Если сегодня в одних ритуалах женщины могут петь вместе с мужчинами, но не имеют права принимать участия в танцах (есть уровень «слова», но нет «дела»); в других – могут слышать и хорошо знать ритуальные песни, но не должны петь их [190, 220–1] (есть «мысль», но нет «слова»); и наконец, женщины могут принимать участие в некоторых частях обрядов, не зная, однако, их истинного смысла (есть «дело», но нет «мысли»), то в былом празднике, возможно, наличествовала вся триада «мысль – слово – дело»: женщины знали, говорили (пели) и делали (исполняли обряды) наравне с мужчинами.
До сих пор мы рассматривали всевозможные случаи участия женщин в общей праздничной жизни коллектива, но если проследить, когда именно они выступают в качестве равноправных участников, то можно заметить интересную закономерность. Это большей частью не тотемные церемонии, связанные с сакральной историей коллектива, а события, непосредственно связанные с реальной жизнью: рождение, инициация и смерть.

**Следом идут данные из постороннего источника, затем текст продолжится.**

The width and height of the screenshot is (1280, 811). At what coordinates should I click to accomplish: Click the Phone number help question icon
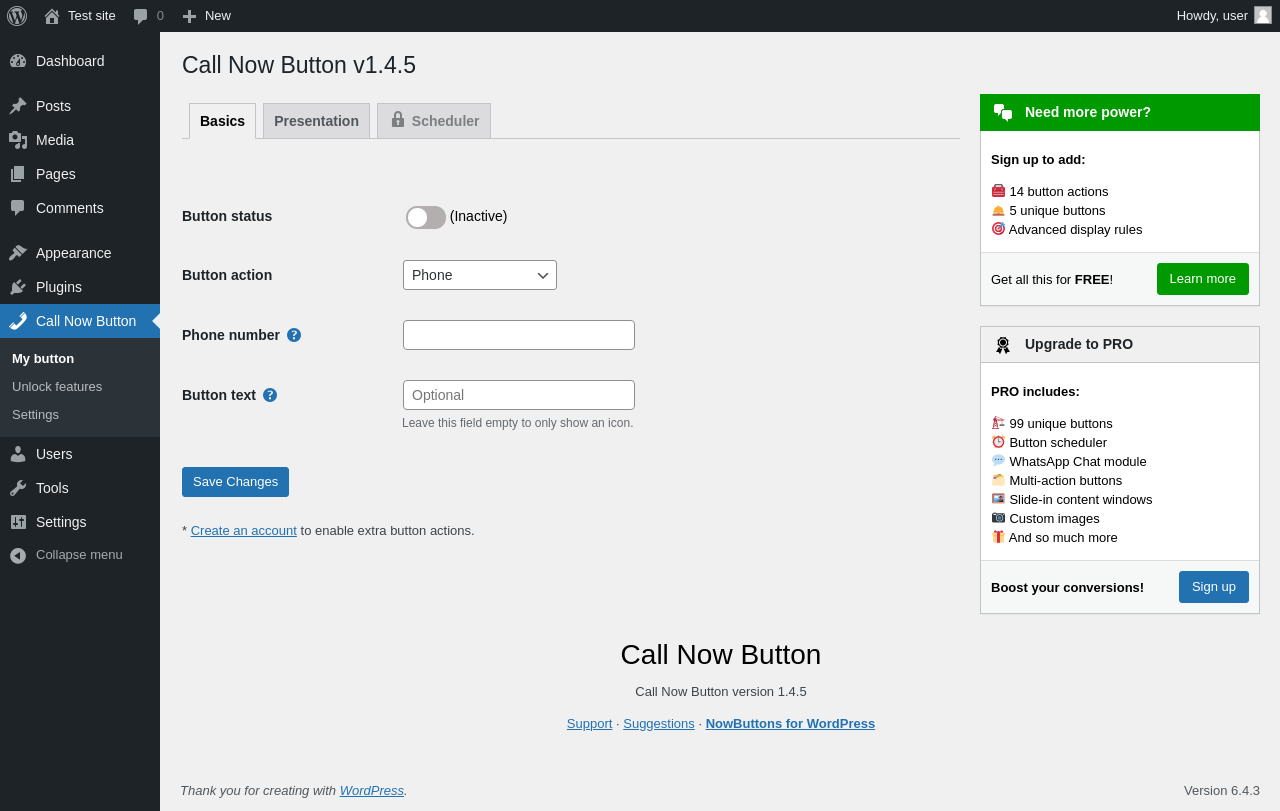294,335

Особенно большую роль женщины играют в похоронных обрядах [481, 497–511; 482, 516 и сл.; 524, 412–42], создавая в них весь эмоциональный фон. Инициация хоть и приурочивается обычно к мифическим событиям, тем не менее тоже часто требует, как мы видели, участия женщин. Интересно, что у варрамунга женщины являются свидетелями церемонии субинцизии, тогда как в операции обрезания они участвуют только на подготовительных стадиях. Этим варрамунга тоже резко отличаются от своих южных соседей аранда, у которых женщины даже не подпускаются к церемониальной площадке [482, 357–8]. Эта особенность перекликается с уже знакомым нам обычаем Кунтамара, еще больше выявляя его всенародную суть. Примечательно также, что в инициационном комплексе именно субинцизия, меньше всего связанная с сакральной историей, требует участия женщин. Праздник же, условно названный в I главе «веселым», уже почти автоматически связан с женщинами, тем более что веселье, как мы увидим ниже, часто обусловлено оргиастическим характером праздника.
Итак, участие женщин заметнее в тех обрядах, которые наиболее тесно связаны с гипотетическим первопраздником, что выявляет его бóльшую народную сущность и приближает к «профанным» праздникам в отличие от торжественных сакральных. Профанным в кавычках, так как это не обыденное, мирское, противопоставляемое сакральному, а некое иное сакральное – как говорилось об этом в связи с женскими частями церемоний. Теперь мы с большим основанием можем предположить, что в архаическом обществе жизнь делилась на будничную и праздничную части, причем в последней женщины играли достаточно высокую роль.